Mon ambition de travailler sur le vaste sujet de la mode française a été motivée par mon intérêt grandissant pour cet univers. Après avoir passé sept mois à New York en stage au cours de ma troisième année, je suis rentrée en France pour effectuer un second stage auprès d’une Américaine, ancienne styliste et aujourd’hui critique et journaliste de mode. J’ai donc fait mes premiers pas dans l’univers de la mode parisienne au moment de la Fashion Week haute couture qui s’est déroulée du 1er au 5 juillet 2013. C’est en assistant à plusieurs défilés de haute couture que j’ai commencé à m’interroger sur la fascination qu’exerçait Paris sur le monde de la mode. En observant les mouvements de foules hystériques à la sortie des défilés je me suis demandée : Pourquoi dit-on que Paris est la capitale de la mode ? J’ai interrogé ma maitre de stage pour comprendre comment elle avait pu quitter New York (qui me manquait déjà) pour Paris. Elle m’a répondu que lorsque la mode new yorkaise a été dévastée par le SIDA à la fin des années 80, le choix de venir exercer son métier à Paris s’était imposé à elle. En matière de mode, Paris serait donc une évidence ?
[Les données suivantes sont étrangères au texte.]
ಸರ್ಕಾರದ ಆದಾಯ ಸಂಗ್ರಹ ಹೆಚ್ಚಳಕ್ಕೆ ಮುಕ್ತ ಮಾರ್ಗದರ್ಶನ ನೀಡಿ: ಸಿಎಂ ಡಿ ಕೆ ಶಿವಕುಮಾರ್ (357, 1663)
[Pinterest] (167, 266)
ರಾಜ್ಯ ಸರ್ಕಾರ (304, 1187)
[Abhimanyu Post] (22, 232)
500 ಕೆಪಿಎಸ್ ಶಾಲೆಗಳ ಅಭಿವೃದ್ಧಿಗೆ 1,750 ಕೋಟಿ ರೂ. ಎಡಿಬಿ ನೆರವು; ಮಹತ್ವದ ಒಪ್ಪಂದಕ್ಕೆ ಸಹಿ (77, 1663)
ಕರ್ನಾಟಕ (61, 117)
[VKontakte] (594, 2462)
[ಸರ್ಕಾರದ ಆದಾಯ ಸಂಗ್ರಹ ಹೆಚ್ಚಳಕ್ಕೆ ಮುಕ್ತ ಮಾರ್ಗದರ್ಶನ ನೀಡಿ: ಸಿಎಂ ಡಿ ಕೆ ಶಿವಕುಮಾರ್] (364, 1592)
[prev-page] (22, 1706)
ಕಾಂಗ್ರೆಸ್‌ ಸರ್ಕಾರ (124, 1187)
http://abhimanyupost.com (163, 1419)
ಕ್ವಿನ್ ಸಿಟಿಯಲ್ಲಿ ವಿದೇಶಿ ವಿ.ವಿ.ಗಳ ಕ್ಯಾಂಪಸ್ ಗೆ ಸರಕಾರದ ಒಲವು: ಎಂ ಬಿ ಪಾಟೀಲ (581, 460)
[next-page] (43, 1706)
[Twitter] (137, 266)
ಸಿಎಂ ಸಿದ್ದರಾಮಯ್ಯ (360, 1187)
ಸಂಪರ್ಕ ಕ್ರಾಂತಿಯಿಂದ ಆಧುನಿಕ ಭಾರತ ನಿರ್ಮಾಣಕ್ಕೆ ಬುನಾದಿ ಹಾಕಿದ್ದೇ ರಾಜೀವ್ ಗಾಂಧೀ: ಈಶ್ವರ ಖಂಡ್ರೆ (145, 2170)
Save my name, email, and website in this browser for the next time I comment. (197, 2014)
Le sujet « Paris capitale de la mode » n’a pas été le premier sujet auquel j’ai pensé pour ce mémoire. J’avais une réelle envie de travailler sur la mode mais sans savoir réellement comment aborder un tel sujet. Au début de ma phase de recherche, je voulais centrer mon analyse sur le concept de Fashion Week. Il m’avait semblé en démarrant mes lectures qu’il n’existait pas d’analyse portant sur les semaines de la mode à travers le monde. Jugeant que le sujet était trop périlleux et pas assez documenté, j’ai voulu revenir sur les origines de ce que l’on appelle un défilé de mode afin de pouvoir étendre une partie de mon analyse à l’étude du phénomène des Fashion Weeks. Mes premières recherches se sont concentrées sur l’histoire de la mode, un angle scientifique nécessaire pour entamer mon travail. Or à la lecture de
6 Paris capitale de la mode Delphine Barthier Demph nombreux ouvrages sur la mode française, j’étais immanquablement ramenée à étudier l’apparition de la haute couture et de l’influence de ce savoir-faire sur la mode française actuelle. Paris est le berceau de la haute couture. Cette découverte m’a poussé à m’interroger sur la place de Paris dans l’imaginaire de la mode international et m’a conduit à formuler mon sujet : Paris capitale de la mode, Construction de savoir faire et remise en question du mythe de la Ville-Lumière.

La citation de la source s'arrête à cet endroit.